Using the PPS Add-In for Excel Spreading Features and Setting a Leaf Level Cell Lock

Issue:
A client requires using the spreading feature of the PPS Add-In for Excel but they want to be able to “lock-in” a value for a specific level so that the spreading does not change that value.

Solution:
The use of Spreading and Cell Locking is very easy to attain in the PPS Add-In for Excel and the following example displays how to perform such a task.
Example:
I have a Budget I wish to Submit for Travel Expenses for January of 2009. The Accounts are broken up over three categories, Airfare, Meals amp; Entertainment and Hotel. For our Budget Scenario, the user is going to be able change the Total Expenses and initially the values across all of the subcategories will be evenly dispersed.

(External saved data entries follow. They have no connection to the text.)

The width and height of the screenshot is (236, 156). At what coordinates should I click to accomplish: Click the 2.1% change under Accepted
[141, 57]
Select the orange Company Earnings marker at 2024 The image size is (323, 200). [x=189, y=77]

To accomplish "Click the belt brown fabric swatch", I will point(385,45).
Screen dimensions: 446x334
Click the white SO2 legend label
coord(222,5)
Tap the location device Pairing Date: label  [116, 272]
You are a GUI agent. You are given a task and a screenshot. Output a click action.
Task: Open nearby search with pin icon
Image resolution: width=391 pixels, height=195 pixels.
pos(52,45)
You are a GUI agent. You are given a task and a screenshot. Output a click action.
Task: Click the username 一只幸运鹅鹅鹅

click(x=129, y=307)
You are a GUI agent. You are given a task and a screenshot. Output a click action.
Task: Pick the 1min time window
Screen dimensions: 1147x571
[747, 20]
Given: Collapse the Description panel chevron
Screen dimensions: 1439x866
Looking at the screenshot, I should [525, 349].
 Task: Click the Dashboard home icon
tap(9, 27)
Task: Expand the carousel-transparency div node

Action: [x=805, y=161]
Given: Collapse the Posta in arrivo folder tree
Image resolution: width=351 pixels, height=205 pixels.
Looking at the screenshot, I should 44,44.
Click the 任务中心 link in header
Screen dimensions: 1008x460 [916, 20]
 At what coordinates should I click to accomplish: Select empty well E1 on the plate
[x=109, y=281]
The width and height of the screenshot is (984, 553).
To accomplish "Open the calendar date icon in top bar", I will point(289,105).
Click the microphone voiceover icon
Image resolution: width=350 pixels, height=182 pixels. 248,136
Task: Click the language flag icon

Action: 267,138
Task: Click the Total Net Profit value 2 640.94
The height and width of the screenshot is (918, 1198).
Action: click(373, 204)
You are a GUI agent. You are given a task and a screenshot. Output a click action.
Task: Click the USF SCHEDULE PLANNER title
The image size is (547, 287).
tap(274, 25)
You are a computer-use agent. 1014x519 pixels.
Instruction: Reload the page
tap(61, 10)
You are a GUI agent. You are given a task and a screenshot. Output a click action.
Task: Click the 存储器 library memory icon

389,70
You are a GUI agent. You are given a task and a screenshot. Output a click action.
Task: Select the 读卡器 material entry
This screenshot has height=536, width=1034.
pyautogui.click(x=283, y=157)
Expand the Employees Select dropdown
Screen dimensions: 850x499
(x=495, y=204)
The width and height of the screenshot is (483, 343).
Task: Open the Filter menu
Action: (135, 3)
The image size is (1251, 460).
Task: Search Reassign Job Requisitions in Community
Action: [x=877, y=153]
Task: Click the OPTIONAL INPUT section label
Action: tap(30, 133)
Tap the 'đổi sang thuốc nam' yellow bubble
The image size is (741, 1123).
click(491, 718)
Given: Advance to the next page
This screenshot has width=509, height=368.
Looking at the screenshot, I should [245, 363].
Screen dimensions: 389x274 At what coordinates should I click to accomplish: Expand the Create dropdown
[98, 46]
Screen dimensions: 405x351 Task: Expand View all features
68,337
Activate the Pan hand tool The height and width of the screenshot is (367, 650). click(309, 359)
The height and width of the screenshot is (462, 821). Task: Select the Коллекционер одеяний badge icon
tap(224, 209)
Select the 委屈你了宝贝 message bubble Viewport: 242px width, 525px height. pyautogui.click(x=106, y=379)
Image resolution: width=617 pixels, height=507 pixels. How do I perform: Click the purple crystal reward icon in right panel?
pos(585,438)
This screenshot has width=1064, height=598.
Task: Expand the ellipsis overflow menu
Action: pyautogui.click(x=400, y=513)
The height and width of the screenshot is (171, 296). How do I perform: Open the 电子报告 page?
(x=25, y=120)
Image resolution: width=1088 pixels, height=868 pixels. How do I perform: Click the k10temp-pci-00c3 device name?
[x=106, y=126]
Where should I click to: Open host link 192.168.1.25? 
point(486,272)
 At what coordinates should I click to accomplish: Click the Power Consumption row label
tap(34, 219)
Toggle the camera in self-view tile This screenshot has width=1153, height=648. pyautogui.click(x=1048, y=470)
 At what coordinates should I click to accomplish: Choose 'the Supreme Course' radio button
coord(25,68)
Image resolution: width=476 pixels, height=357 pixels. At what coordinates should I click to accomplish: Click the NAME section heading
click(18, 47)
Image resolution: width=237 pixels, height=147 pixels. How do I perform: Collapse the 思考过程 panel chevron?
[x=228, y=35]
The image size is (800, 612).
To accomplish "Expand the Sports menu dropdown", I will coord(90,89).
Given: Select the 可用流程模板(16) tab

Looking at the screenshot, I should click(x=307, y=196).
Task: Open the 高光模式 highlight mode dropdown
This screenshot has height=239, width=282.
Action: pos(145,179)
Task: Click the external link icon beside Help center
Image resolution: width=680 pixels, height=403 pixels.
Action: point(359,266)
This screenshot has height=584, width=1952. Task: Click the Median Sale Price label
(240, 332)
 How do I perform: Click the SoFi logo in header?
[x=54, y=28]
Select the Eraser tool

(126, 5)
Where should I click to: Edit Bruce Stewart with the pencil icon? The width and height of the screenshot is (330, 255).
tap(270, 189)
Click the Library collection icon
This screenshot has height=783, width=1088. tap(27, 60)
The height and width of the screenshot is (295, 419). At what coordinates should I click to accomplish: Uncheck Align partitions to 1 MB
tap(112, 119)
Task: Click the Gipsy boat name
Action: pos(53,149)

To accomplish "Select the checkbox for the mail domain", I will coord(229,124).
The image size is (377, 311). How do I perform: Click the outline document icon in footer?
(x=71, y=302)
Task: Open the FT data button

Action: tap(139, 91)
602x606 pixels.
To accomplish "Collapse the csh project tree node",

The following screen print illustrates the user Entry into the Total Expenses Category and the values being distributed across the subcategories:









The first step to make the above process work was to introduce Spreading into the Form, and in this example, Ratio Spreading was selected.
Spreading can be applied by going to the PerformancePoint Menu and selecting Options:








After selecting the Options button, the Options Dialog will appear. Under the Data Entry section, there is a Spreading Type drop down where you can pick Ratio as the Spreading Type.
















Once the Spreading Type of Ratio is applied, the user can now Lock a subcategory value and apply different scenarios of Total Expenses to have the calculation auto compute against the non-locked subcategories. For our example, we are going to state that the Meals amp; Entertainment subcategory shall remain at 40 even when Total Expense changes.

To perform the Lock of the subcategory, highlight the cell to be locked and then click the padlock icon, which is available in the Action Pane:





After the lock is performed, changing the Total Expenses from 120 to 150 will present the following results:








Summary:
The above example provides a simple step by step on how the Assignment user has full control of their budget numbers while also leveraging the rules built into the application to have Excel compute subcategory amounts.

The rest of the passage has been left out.